For years before the Affordable Care Act was written, there was bipartisan consensus on the value in helping people understand their desires at the end of their lives and make those wishes known. A 1991 law passed under President George H.W. Bush requires hospitals and nursing homes to help patients who want to prepare living wills and advance directives and similar efforts gained particular resonance after the 2005 death of Terri Schiavo, the brain-damaged Florida woman whose family fought for years over whether she’d want to be kept alive in a vegetative state.

In 2008, Congress overwhelmingly passed legislation requiring doctors to discuss issues like living wills with new Medicare enrollees. And just months before being tapped as Republican presidential candidate John McCain’s running mate, then-Alaska Gov.

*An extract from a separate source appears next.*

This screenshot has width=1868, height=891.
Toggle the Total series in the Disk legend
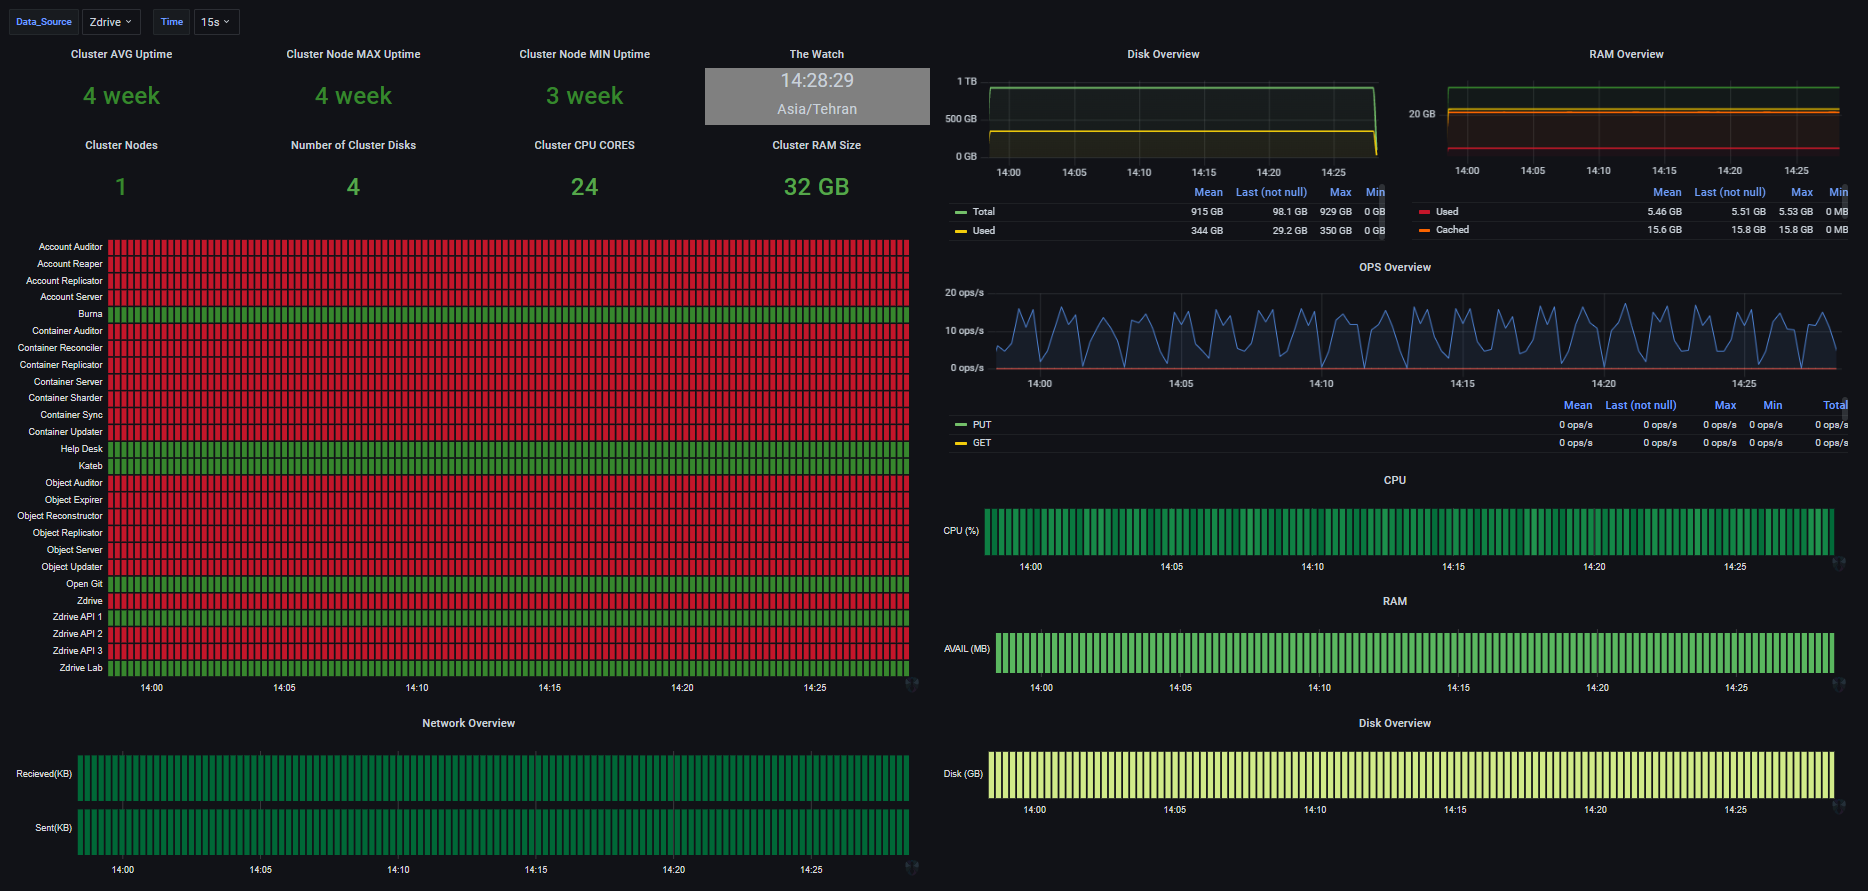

Sarah Palin signed a proclamation recognizing Healthcare Decision Day to spread word of a statewide campaign about the importance of advance directives.

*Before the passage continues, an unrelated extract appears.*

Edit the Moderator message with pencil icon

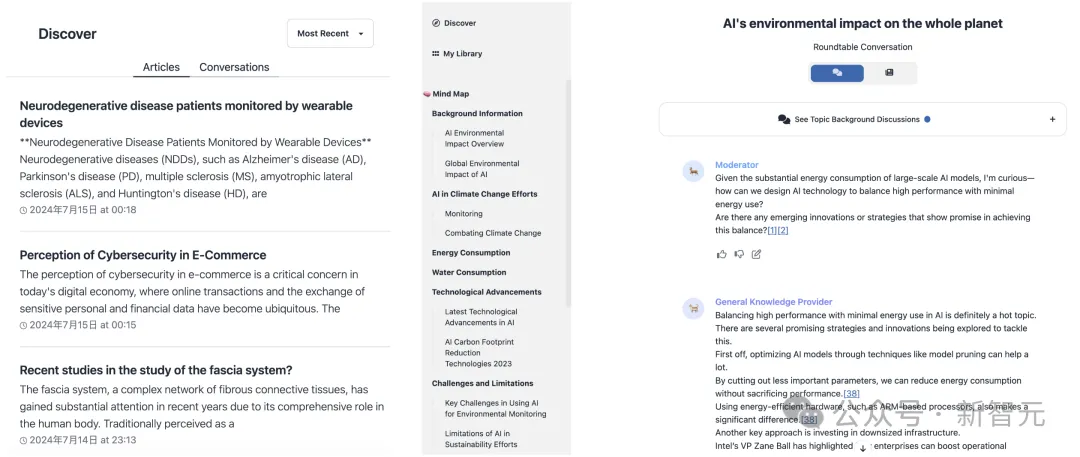[756, 254]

That history dissipated in an instant in 2009 as President Obama’s health care proposal spurred angry protests. Early drafts of the bill included a provision to pay for voluntary end-of-life conversations. Palin claimed it amounted to creating “death panels” and said it would allow government officials to decide whether sick people get to live.

“The America I know and love is not one in which my parents or my baby with Down Syndrome will have to stand in front of Obama’s ‘death panel’ so his bureaucrats can decide, based on a subjective judgment of their ‘level of productivity in society,’ whether they are worthy of health care,” she wrote in a Facebook post at the time.

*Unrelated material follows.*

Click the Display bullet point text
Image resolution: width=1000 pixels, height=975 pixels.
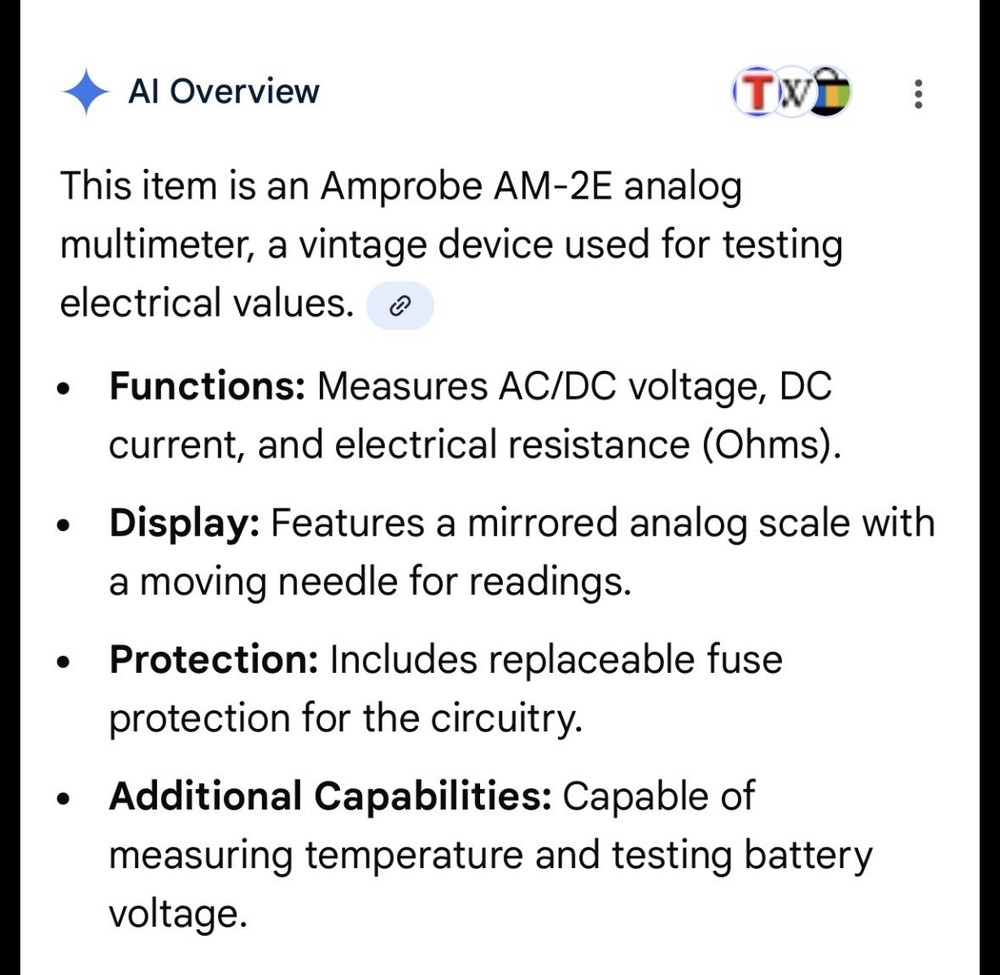(182, 522)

Palin hammered the “death panel” idea. Her staff made clear she was specifically addressing advance-care planning. And the controversy led to the proposal being dropped from the bill.

With the Medicare change in sight, at the close of 2015 Politico penned an obituary for “death panels.” But fears stoked by the idea – which PolitiFact named the “Lie of the Year” in 2009 – still remain. Obama even made light of the lingering impact in addressing the White House Correspondents’ Association dinner last month, noting his own impending retirement and joking : “Eight years ago, I was a young man, full of idealism and vigor. And look at me now: I am gray, grizzled, just counting down the days till my death panel.”

A March 2016 poll by Public Policy Polling, commissioned by Ari Rabin-Havt for his book “Lies, Incorporated,” found 29 percent of respondents believed the health reform law established “death panels,” with an additional 31 percent unsure. Among Republicans, 45 percent said they believed the law established “death panels.”

Requests for comment from Palin via her political action committee went unanswered.

“Lies are very sticky,” Rabin-Havt said, “and this is yet another example of how sticky lies are and the damage they can do.”

Hackensack University Medical Center, where Diamond had his session, is taking part in an advance-care planning campaign to educate and encourage people to put their preferences in writing. Linda Farber Post, the hospital’s director of bioethics, said the goal was to have all doctors, not just those treating the elderly or dying, to have such discussions with their patients.

“This is not something where doctors should be saying, ‘Let’s just leave it to the geriatricians and the palliative care folks,’” she said.

Diamond said all the men on both sides of his family died before they reached 65, and so he never expected to live as long as he has. But years ago, when his wife was hospitalized, dying with lymphoma, he recalled an old man in a bed next to her hooked up to all kinds of paraphernalia, in seeming misery. It was a lesson to him to make sure he never found himself in the same place.

“It just seemed quite apparent to this layman that he was suffering and yet his family couldn’t let go,” he said. “I would never want that for me.”